Costs/Benefit Analysis
Tysabri exemplifies the right-to-choose issue, says Greg Simon, president of FasterCures, an organization that lobbies for quicker drug approvals. He says the FDA should analyze facts about drug efficacy and risk, then leave it to patients and doctors to decide about use of a drug.
"The FDA communicates risks on extremes of a curve," Simon said. "It either tells people the drug is safe, or it tells them the drug will kill enough people that everyone thinks they're in danger. We must separate the drug analysis function from the risk analysis function."
That position is shared by Biogen, which is campaigning to get the FDA to re-approve Tysabri.
"We want patients and physicians to have the option to have access to Tysabri, together weigh the product's risks and benefits, and then make decisions about therapy," spokeswoman Amy Brockelman said in an e-mail.
Biogen executives would not comment.
The FDA, which also wouldn't comment, has said it will decide Tysabri's future in late June. The release of the AEI survey coincided with a unanimous recommendation from an FDA panel to restore Tysabri to the market.
It's not hard to figure out why Biogen and Elan want the drug reinstated. Biogen's stock traded near 67 before Tysabri was pulled. After it was pulled, shares crashed 44% to less than 38. Now they trade near 45.
Elan's stock traded near 27 before the withdrawal. It fell as low as 3 in April 2005 and now trades near 14.
Biogen underwrote the AEI study because it wants to bolster its argument before the FDA, Calfee says. "Their purpose is to show that some MS patients are willing to take some chances to get a drug that's more effective than other therapies."
Calculated Risk
When FDA officials make these kinds of rulings, they should weigh various ethical questions, says Michelle Mello, associate professor of health policy and law at Harvard University.
"Is it fair to make a decision that looks at an overall effect of a drug on a population, and binds subgroups of that population to that decision even if the results for them might be different and possibly better?" she said. "Is it fair to impose a burden on some groups of very sick patients?"
She says some patients are so sick, they have nothing else to lose. "For them, our assumptions about wanting people to weigh all the evidence go out the window."
One advocacy group is suing the FDA over a related issue.

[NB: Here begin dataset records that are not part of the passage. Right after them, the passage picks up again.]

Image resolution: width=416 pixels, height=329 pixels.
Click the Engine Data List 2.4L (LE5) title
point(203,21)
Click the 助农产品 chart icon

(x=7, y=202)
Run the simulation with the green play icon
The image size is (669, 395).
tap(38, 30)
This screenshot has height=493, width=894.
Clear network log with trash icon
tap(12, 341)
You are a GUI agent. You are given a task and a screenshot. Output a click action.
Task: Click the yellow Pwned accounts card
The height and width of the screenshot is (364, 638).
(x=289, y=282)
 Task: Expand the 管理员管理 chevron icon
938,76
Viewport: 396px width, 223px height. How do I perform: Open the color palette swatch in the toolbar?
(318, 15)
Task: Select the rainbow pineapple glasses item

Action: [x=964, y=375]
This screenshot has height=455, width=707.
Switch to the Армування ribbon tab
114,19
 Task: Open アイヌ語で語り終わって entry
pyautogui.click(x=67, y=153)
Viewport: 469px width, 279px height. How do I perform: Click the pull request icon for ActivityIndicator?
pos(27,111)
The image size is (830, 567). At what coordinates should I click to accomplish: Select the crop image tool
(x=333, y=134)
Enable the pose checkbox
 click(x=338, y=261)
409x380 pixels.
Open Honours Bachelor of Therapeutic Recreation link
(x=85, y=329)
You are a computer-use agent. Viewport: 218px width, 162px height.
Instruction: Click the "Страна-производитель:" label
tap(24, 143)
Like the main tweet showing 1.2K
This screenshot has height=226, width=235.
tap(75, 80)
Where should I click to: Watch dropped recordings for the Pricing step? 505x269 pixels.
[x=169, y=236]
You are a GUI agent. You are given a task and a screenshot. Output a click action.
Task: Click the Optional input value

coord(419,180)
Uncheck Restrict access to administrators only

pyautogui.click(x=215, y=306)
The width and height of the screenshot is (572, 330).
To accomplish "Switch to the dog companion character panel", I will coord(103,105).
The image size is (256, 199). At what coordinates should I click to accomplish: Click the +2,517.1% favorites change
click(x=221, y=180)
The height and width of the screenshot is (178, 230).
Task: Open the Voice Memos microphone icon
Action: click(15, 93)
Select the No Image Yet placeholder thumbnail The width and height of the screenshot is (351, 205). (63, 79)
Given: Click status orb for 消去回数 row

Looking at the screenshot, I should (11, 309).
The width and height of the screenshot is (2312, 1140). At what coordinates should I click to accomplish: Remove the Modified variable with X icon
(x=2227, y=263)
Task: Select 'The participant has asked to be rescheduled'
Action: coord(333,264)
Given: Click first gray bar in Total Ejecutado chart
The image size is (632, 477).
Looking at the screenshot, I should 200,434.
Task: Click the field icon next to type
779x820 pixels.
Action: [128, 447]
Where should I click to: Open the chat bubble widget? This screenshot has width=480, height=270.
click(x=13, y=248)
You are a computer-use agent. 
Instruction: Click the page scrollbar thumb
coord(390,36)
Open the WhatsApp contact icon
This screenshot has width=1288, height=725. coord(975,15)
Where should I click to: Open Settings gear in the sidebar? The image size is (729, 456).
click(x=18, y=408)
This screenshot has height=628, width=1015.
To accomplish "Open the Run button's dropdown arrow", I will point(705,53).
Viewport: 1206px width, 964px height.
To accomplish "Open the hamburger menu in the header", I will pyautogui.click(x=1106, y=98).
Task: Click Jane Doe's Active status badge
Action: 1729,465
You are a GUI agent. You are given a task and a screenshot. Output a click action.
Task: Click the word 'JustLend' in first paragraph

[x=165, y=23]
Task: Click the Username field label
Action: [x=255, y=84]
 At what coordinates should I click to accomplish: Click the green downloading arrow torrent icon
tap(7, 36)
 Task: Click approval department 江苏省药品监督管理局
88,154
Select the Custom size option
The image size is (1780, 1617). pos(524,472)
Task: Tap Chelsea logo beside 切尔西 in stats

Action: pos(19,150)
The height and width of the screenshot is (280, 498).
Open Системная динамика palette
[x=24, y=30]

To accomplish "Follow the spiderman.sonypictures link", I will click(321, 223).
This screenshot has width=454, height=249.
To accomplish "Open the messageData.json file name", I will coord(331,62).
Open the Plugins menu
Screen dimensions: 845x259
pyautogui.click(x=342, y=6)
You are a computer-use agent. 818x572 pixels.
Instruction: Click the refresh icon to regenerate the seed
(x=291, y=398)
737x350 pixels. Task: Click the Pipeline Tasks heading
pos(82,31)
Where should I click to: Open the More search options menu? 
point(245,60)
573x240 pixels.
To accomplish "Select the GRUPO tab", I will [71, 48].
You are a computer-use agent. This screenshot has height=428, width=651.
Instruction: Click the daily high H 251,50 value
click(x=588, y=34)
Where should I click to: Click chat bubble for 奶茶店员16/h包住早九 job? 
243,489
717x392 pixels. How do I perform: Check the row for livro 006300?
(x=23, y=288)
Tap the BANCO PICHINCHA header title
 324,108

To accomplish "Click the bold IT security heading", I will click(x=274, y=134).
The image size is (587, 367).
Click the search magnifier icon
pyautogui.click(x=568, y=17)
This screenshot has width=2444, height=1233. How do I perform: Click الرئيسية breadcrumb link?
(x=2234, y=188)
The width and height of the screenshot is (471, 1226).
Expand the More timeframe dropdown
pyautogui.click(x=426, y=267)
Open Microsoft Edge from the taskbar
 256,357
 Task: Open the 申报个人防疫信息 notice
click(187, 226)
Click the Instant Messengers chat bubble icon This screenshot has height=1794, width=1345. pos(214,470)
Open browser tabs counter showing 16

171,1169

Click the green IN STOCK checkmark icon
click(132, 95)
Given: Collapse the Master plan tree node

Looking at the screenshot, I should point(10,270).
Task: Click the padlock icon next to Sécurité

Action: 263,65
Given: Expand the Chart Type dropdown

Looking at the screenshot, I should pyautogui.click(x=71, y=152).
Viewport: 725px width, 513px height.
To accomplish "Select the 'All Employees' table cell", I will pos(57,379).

The Abigail Alliance for Better Access to Developmental Drugs wants desperately ill people to be able to get drugs that have proved their safety but are still in clinical trials for efficacy.
The Tysabri case shows how the cost of not allowing some risks can be too high, says Frank Burroughs, president of the Abigail Alliance.
"If there's a .01% chance of a lifeboat sinking, do we let everybody go down with the ship?" he said.
Before patients can have a right to choose risky drugs, they should be required to sign waivers, Burroughs says. And most everyone agrees that patients should be willing to relinquish certain rights in order take certain risks.
"In order to make their own decisions, patients must give up the right to sue drug companies," Simon said.